Ben akademiye gitmeden önce de şiirleriyle Bedri Rahmi’yi tanıyordum; resimleriyle olabildiği kadar çünkü resim bugünkü kadar insanlara ulaşma şansı fazla olan bir alan değildi ama benim lisede öğrenci olduğum zamanlar yani 1950’’den 1954’e kadar edebiyat matineleri çok revaçtaydı. Bakıyorum da oraya ünlü yazarlar Anadolu’da şeye çıkarlardı kim organize ediyordu, nasıl geliyorlardı onu bilemiyorum ben bir öğrenci olarak ama Balıkesir Lisesi’nde edebiyat matinelerinde Bedri Rahmi, Melih Cevdet Anday, Özdemir Asaf gibi birçok şairi, yazarı dinleme şansına sahiptim. Siz bakıyorsunuz diyorsunuz ki “Tamam ben akademiye gireceğim. Bedri Rahmi’de orada hoca, doğal olarak onu seçiyorsunuz. Üstelik bir de ortak şeyleriniz varsa mesela; bir resim öğretmeni gelmişti liseye. Benim öğretmenim olmadı ama onu yâd etmek isterim Perihan Ege diye. Bedri Rahmi Atölyesi’nden “Onlar Grubu”diye bir grup vardı. Onlar Grubu’nda Turan Erol vardı, Orhan Peker vardı, hepsi bunlar ünlü oldu veyahut Bedri Rahmi’nin çok yakın özel  asistanı İbistan Gali hepsi Nevin Çokay hepsi Onlar Grubu’nu oluşturmuşlardı. O liseye gelince tabii ben de sergiler açıyordum lisedeyken falan onunla tanıştık, o Bedri Rahmi’yi anlattı; yani ben Bedri Rahmi’ye hazır gelmiştim. 

 

Geldiğim zaman, ben üniversiteyi hayatımı kazanarak okudum. Bedri Rahmi’nin mozaikler diziliyordu, ekipler vardı ben bir ekip başı olarak iki üç sene Bedri Rahmi’nin işlerini uygulamakta görev aldım, çalıştım.
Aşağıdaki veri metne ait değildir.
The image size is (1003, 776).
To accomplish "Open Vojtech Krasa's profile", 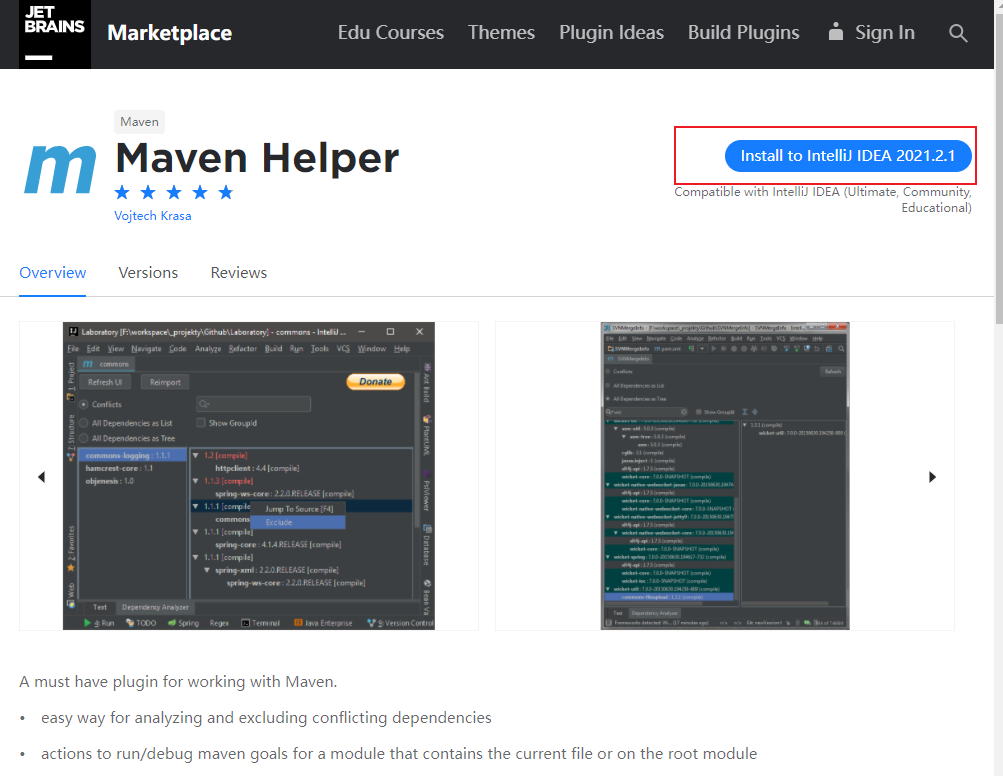I will (x=152, y=215).
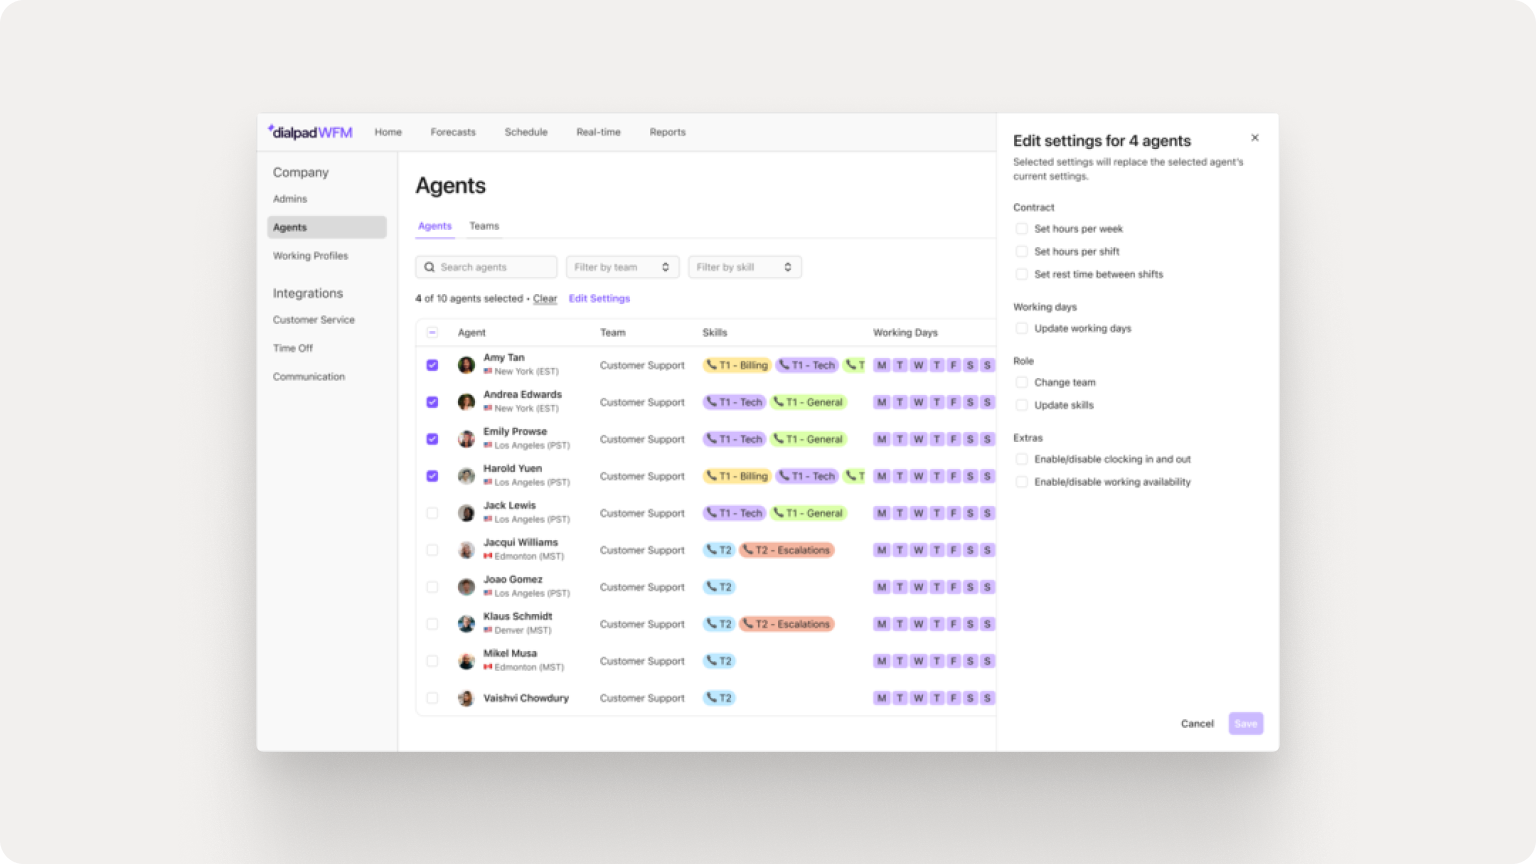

Hocayı yakından tanıdım; iyi yanlarıyla yani olumlu- olumsuz yanlarıyla, her sanatçı peygamber değil, mükemmel değil o yüzden bir insanı başarılı yapan yanları var. İyi insan, kötü insan, insan tarafı iyi, sanatçı tarafı kötü; sanatçı tarafı iyi, insan tarafı kötü birçok bu iç içe bir olgudur. Hatta şimdi Bedri Rahmi’yi çok yakından tanıdığımı, ailesini tanıdığımı, çocuklarını tanıdığımı hatta şimdi torunlarını falan tanıdığımı rahat rahat söyleyebilirim. Yani şimdi olumsuz eleştiriler yerine, olumlu yanlarını söylemekte yarar söylüyorum: Bedri Rahmi bir coşku insanıydı, yani geldiği zaman insanı etkilerdi işte şair yanıyla. Böyle çok bilimsel şeyler değil ama yaşamını anlatırdı, deneyimlerini anlatırdı o da bize yeterdi doğrusu. Mesela; bir gün girdiğinde bir sonbahar günüydü, okulun yanındaki duvarda sarmaşığın yapraklarını yeşilden turuncuya kırmızıya dönüşme aşamasında “Değişik renklerini gördünüz mü?” derdi. Görmemişsek görmeyi o gözle bakmayı öğrenirdik. Çok katı kuralları içinde akademide, atölyede illa modelden çalışın demezdi. Bahar aylarında herkes üç ay serbest olurdu. Herkes bir yer seçerdi. Tophane’de Karabaş Mahallesi okula yakın çok revaçta bir yerdi, hem Anadolu’dan bir göçün ilk gelenleri orada toplanırdı, kahvehanelerde. Biz gider kahvehanelerde resimler çizerdik; Eminönü’nde çizerdik, herkes bir yer seçer ve oradan bir albüm getirirdi bir iki ay sonra. Yani eğitime bile renk katabilen, kendine özgü tavır katabilen bir hocaydı Bu yüzden Bedri Rahmi’yi seçmek yanlış bir şey değildi. İnsanın hayatında bu seçimler bence çok önemli; yani işte eşini seçmek, işini seçmek, hocasını seçmek, örnek aldığı insanları seçmek ya da yurt dışına giderken neden ben Paris’e gitmedim de İspanya’ya gittim o da bir seçimdi. Yani her giden Türk ressamların yüzde 80’ini –90’ını oraya giderken farklı bir kültür, orada Velazquezler, Goyalar, El Greco onları göreceksiniz. İslam kültürüyle yakınlaşan kültür değerlerini göreceksiniz, Breton’u göreceksiniz. Onların benim dünya görüşümde, sanata bakışımda ya da bugüne gelmemde çok büyük bir payı olduğunu düşünüyorum Tabii bu payın içinde akademinin payı var, yaşadığım ortamın payı var.